Une image surgit : celle d’un ex-chef d’État, en campagne permanente, courtisant les élites de la richesse déterritorialisée. Et une question s’impose : Donald Trump est-il désormais l’homme-lige des nouveaux seigneurs du numérique financier ?
Une opération de séduction ciblée : le soft power des blockchains
Depuis son retour sur le devant de la scène, Trump n’a jamais caché sa fascination pour les entrepreneurs “self-made” et les figures anti-système, à condition qu’elles soient fortunées. Les cryptomonnaies cochent toutes les cases de son imaginaire politique : dérégulation, rapidité, défi à l’État, récit d’ascension fulgurante.
Le dîner de Mar-a-Lago avait tout du pacte implicite : à ses interlocuteurs, Trump promet l’écoute, peut-être même la protection ; en retour, il espère du financement, de la viralité, et une caution de modernité. Car dans l’écosystème crypto, le réseau vaut autant que l’argent.
Plus qu’un simple levier économique, la cryptomonnaie est devenue pour Trump un capital politique. Elle lui permet de court-circuiter les grands donateurs républicains traditionnels, souvent réticents à sa rhétorique outrancière, et de s’ancrer dans un univers numérique où l’influence se mesure en tokens, en mèmes et en promesses d’“indépendance financière”.
Un parfum de corruption ou la logique du capitalisme en roue libre ?

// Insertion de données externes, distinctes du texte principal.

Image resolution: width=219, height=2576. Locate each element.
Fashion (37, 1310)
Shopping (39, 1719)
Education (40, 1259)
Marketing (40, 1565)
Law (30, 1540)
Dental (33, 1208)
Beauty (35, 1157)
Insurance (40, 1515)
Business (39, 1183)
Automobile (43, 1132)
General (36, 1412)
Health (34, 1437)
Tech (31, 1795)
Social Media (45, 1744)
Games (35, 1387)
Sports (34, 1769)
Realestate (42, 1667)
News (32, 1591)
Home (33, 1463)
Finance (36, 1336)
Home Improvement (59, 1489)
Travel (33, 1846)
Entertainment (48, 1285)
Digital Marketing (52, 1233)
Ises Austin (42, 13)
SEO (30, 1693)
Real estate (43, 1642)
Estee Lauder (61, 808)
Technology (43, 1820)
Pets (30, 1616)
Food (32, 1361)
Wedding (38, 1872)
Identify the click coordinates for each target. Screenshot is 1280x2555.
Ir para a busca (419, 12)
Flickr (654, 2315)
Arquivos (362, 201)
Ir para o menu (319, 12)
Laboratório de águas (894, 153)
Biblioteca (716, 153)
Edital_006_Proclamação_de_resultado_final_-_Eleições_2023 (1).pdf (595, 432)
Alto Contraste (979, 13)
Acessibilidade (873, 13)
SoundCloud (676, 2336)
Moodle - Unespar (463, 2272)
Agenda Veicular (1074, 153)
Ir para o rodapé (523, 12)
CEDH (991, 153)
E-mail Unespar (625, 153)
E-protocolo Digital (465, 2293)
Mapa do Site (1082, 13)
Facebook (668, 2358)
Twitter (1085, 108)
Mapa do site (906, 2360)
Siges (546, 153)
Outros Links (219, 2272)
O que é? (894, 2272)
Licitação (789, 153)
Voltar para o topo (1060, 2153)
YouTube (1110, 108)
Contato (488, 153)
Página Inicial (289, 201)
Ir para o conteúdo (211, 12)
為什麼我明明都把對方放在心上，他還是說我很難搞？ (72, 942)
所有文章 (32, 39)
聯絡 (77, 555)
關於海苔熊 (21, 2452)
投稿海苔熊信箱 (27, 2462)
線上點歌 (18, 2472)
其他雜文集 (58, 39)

Mais cette proximité soulève des inquiétudes, y compris chez certains conservateurs. En s’associant à des fortunes aussi volatiles qu’opportunistes, Trump ne fragilise-t-il pas encore davantage l’idée même de démocratie représentative ? Ces “crypto-élites”, souvent hostiles à toute forme de régulation, n’achètent-elles pas ici une influence directe sur la scène politique américaine ?
On n’est pas encore dans la corruption au sens juridique, mais dans ce que les philosophes de la chose publique appellent une “captation douce du pouvoir” : on n’impose rien, on séduit ; on ne donne pas d’ordre, on finance ; on ne gouverne pas, on inspire — à coups de milliards numériques.
Une vision trumpienne de la puissance : liquide, agressive, désinhibée
L’homme qui, jadis, s’affichait comme magnat de l’immobilier et chantre du “Make America Great Again”, épouse désormais les codes d’un monde sans frontières, où le dollar n’est plus qu’un jeton parmi d’autres. Ce monde est celui de la spéculation algorithmique, de l’instantanéité lucrative, de la “communauté” comme levier d’investissement.
Mais dans cette dérive — ou évolution, selon les points de vue — Trump se met aussi en scène comme figure tutélaire d’un capitalisme débridé, sans sol, sans mémoire, sans contre-pouvoir. Le dîner de Mar-a-Lago, en cela, n’est pas un simple événement mondain. C’est une photographie glaçante d’un futur politique où l’État s’efface au profit des portefeuilles numériques.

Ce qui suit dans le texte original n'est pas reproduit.